» PASSAGE SHOWN:
• • •

Academic background
- Education: Yale University (B.A.); University of California, Los Angeles (M.Arch.);

Academic work
- Discipline: Architect
- Sub-discipline: Urban designer
- Institutions: Carnegie Mellon University; Harvard University; University of Michigan;
- Main interests: Interaction design; Urban computing; Urban resilience;

= Malcolm McCullough =

American academic and urban planner

Malcolm McCullough is an urban designer and professor at the University of Michigan's Taubman College of Architecture and Urban Planning, where he helped create the United States' first undergraduate degree in urban technology.

Before joining the University of Michigan in 2001, he taught at Carnegie Mellon University from 1998 to 2000 and at the Harvard University Graduate School of Design from 1988 to 1998.

• • •

» STUDY MATERIAL:

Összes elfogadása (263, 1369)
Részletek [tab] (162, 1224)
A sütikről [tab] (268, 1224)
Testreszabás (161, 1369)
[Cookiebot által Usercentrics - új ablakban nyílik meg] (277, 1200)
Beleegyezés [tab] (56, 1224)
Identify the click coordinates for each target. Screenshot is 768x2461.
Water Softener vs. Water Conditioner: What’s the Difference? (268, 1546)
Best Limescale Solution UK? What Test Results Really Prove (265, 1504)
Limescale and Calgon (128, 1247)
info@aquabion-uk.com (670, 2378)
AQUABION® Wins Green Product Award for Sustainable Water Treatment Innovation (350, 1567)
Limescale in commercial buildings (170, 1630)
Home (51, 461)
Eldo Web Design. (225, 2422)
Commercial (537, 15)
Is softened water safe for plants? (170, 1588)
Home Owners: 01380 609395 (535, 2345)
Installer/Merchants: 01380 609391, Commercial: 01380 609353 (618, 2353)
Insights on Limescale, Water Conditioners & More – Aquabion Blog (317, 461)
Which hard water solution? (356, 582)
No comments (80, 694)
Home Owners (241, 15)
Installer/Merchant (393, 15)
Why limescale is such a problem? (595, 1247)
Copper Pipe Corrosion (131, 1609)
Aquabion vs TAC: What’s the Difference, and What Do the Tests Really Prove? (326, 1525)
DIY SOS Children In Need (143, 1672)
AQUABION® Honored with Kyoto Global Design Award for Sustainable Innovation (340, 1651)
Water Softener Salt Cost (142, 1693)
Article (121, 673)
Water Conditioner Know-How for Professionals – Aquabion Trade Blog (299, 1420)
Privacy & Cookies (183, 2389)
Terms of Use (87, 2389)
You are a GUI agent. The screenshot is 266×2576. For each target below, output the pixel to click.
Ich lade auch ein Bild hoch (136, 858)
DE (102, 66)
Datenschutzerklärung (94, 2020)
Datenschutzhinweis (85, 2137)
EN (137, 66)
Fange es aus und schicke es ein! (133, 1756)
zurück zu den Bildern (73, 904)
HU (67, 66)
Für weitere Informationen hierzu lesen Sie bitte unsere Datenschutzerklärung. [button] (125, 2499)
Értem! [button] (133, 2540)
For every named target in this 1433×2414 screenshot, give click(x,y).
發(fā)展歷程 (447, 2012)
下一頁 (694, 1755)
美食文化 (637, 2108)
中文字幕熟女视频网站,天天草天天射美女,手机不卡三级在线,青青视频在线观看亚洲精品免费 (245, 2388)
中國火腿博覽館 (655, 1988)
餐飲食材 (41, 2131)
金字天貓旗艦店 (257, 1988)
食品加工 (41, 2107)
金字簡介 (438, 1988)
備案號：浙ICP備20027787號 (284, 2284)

• • •

» EXERCISES TO COMPLETE:
1) In the Malcolm McCullough article, turn the paragraph beginning "Before joining the University of Michigan" into a short list that keeps its main facts.
2) Continue the Malcolm McCullough article from its last sentence.

» RESPONSES TO THE TASKS:
1)
- Taught at the Harvard University Graduate School of Design from 1988 to 1998
- Taught at Carnegie Mellon University from 1998 to 2000
- Joined the University of Michigan in 2001

2)
McCullough earned his Masters of Architecture from the University of California, Los Angeles, and his B.A. in engineering and architecture from Yale University.

He is considered a pioneer in urban computing, having served as the first Architecture Product Manager at Autodesk. He has written several books about concepts such as interaction design and urban resilience.

==Bibliography==
- Downtime on the Microgrid, MIT Press, 2020.
- Ambient Commons, MIT Press, 2014.
- Digital Ground, MIT Press, 2004.
- Abstracting Craft, 1996.
- Digital Design Media, 1994.
- The Electronic Design Studio, 1990.